Name of Assigned Judge James F. Holderman Sitting Judge if Other or Magistrate Judge than Assigned Judge
For the reasons explained in the Statement section of this order, plaintiff John McKay's "Motion for Default Judgment Against Defendants Peter Dvorak and Pinnacle Properties Management Group, Inc"  is denied. Case remains set for status on March 3, 2011, to discuss scheduling.
O[ For further details see text below.] Notices mailed.
On June 15, 2010, plaintiff John McKay ("McKay") filed a complaint against Peter Dvorak ("Dvorak"), Danville Investment Group, LLC, Buchanan Investment Group, LLC, Historic Roberts, LLC, and Pinnacle Properties Management Group, LLC ("Pinnacle") asserting claims for violations of the Securities and Exchange Act of 1934 (Counts I & II) and the Illinois Securities Law of 1953 (Count III) and for common law fraud (Count IV) and breach of contract (Count V). (Dkt. No. 1, Compl. ¶¶ 61-90.) Dvorak, who is the former President of Pinnacle, filed a pro se appearance on July 20, 2010 (Dkt. No. 11), but never answered or otherwise pleaded to the complaint. Currently before the court is McKay's "Motion for Default Judgment Against Defendants Peter Dvorak and Pinnacle Properties Management Group, LLC" (Dkt. No. 13). Dvorak and Pinnacle filed a "Response in Opposition to Plaintiff's Motion for Default" (Dkt. No. 21 ("Resp.")). For the reasons explained below, McKay's motion is denied.
"[T]he decision to enter default lies within the district court's discretion." Silva v. City of Madison, 69 F.3d 1368, 1377 (7th Cir. 1995), cited by Cannon v. Washington, 321 Fed. Appx. 501, at *502 (7th Cir. Mar. 26, 2009). The Seventh Circuit has "upheld a district court's discretion to deny a motion for default judgment . . . where . . the defendants were defending the case but neglected to file an answer, so long as the plaintiff was not prejudiced." Peters v. Astrazeneca LP, 224 Fed. Appx. 503, at *506 (7th Cir. Jan. 17, 2007). Moreover, "[b]ecause a default judgment is a harsh sanction, it should be employed only in extreme situations when other less drastic sanctions have proven unavailing." Silva, 69 F.3d at 1377.

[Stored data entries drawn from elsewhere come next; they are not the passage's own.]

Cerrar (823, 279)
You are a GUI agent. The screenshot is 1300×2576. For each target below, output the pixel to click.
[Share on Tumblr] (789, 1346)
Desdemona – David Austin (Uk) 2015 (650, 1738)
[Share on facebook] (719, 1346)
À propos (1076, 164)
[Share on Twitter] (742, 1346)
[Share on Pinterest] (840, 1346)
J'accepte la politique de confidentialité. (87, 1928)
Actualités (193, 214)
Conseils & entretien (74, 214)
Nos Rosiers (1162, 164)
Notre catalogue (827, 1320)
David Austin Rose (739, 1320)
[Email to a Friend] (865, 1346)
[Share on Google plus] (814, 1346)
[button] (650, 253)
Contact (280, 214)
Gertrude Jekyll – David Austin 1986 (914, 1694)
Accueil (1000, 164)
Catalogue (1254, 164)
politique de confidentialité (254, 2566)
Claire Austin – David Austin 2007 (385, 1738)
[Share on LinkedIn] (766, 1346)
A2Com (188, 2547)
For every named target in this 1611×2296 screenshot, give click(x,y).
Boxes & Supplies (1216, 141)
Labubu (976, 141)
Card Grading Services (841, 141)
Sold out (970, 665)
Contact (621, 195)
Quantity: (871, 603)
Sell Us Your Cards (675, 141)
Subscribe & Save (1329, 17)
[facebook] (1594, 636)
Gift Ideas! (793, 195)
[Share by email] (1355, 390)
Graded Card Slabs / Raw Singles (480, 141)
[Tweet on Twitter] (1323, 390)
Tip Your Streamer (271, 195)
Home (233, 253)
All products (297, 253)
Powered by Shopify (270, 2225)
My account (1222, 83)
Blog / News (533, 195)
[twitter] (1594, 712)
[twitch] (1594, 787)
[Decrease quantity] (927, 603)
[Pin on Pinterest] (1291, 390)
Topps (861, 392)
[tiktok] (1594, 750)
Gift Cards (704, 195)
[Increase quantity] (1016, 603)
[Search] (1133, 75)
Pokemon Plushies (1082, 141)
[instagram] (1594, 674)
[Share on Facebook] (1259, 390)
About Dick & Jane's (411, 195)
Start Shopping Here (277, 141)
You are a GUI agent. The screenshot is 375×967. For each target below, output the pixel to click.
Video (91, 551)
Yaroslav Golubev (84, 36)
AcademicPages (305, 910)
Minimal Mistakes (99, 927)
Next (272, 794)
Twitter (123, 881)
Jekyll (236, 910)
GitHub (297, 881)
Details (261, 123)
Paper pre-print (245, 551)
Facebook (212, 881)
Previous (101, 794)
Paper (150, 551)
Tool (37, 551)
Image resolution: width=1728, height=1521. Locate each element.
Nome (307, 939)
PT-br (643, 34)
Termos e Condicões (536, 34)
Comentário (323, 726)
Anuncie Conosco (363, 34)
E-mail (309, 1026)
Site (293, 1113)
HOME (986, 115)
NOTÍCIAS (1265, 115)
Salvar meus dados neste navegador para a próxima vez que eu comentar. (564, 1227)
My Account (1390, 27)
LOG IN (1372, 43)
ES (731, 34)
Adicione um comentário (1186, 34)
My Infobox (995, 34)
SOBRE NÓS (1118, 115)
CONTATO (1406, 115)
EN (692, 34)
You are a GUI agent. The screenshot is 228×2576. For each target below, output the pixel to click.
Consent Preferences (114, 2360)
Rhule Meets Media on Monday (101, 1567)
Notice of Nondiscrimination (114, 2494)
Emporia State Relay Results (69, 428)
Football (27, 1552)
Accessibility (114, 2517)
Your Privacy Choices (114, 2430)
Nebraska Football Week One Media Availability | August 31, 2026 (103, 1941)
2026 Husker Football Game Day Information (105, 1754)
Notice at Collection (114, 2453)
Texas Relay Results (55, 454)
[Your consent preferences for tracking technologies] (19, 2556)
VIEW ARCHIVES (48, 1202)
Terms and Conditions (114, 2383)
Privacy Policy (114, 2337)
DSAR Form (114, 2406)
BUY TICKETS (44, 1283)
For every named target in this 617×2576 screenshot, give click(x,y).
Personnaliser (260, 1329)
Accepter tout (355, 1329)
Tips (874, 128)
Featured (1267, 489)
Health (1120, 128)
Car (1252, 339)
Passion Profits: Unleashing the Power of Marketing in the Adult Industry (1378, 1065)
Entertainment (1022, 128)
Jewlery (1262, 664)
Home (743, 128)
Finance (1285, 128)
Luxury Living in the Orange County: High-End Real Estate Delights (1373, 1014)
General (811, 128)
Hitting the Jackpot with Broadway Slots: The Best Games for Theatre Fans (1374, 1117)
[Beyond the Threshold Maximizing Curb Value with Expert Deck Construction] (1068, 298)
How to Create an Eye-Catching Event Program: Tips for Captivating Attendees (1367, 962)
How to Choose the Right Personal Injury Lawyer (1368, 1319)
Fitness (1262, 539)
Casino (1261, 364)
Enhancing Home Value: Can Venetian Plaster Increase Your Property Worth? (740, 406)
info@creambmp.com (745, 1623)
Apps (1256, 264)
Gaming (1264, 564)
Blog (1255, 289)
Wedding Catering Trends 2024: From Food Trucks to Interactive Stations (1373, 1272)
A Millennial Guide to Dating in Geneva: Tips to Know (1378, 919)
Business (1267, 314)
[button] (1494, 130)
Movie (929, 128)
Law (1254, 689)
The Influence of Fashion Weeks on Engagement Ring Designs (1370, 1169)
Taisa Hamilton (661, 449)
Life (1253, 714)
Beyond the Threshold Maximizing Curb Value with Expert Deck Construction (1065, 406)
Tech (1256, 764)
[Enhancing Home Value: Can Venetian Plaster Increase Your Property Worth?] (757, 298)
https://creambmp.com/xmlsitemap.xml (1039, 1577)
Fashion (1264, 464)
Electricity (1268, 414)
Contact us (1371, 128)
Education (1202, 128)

In this case, the court finds that a default judgment is not an appropriate sanction. Based on Dvorak's declaration (Dkt. No. 22), which was submitted in support of Dvorak and Pinnacle's Response, Dvorak twice attempted to contact the court via letter in July 2010 to deny the allegations in the Complaint; his first letter was returned "undeliverable" and his second letter apparently was received by the clerk's office but only his pro se appearance was entered into the docket in this case. (Dvorak Decl. ¶¶ 3-9; Resp. 2.)
Dvorak also states that he contacted McKay's counsel by email on July 21, 2010. (Dvorak Decl. ¶ 10.) The July 21, 2010 email is attached to Dvorak's Declaration. (See id. at Ex. D.) In this email, Dvorak attached the letter he had submitted to the court and also indicated to McKay's counsel his willingness to initiate settlement discussions or mediation. (See Ex. D.)
After the filing of Dvorak's pro se appearance on July 20, 2010, there was no activity in this case for over five months until this court sua sponte issued a minute order on January 3, 2011, setting a status hearing for January 25, 2011 (Dkt. No. 12). McKay then proceeded to file a motion for default judgment against Dvorak and Pinnacle on January 24, 2011, which was noticed for presentment to the court on February 1, 2011. (Dkt. No. 13.) The court held the status hearing on January 25, 2011; only McKay's counsel appeared. (Dkt. No. 15.) In the January 25, 2011 minute order, the court set another status hearing for February 1, 2010, and ordered Dvorak to attend. (Id.) Counsel for Dvorak and Pinnacle subsequently filed an appearance on January 31, 2011 (Dkt. No. 16), and also appeared at the February 1, 2011 status hearing to oppose McKay's Motion for Default Judgment.
Based on the above actions of Dvorak and Dvorak and Pinnacle's counsel, the court finds that both Dvorak and Pinnacle intend to defend this litigation. Furthermore, the court does not find that McKay has been prejudiced by Dvorak and Pinnacle's delay. Indeed, McKay took no action in this case for several months and did not move for a default judgment until after this court sua sponte issued its January 3, 2011 minute order setting a status hearing for January 25, 2011. The court, therefore, does not find that the harsh sanction of a default judgment is warranted. McKay's motion for default judgment (Dkt. No. 13) is denied. Status remains set for March 3, 2011, to discuss scheduling. The parties are strongly encouraged to consider settlement.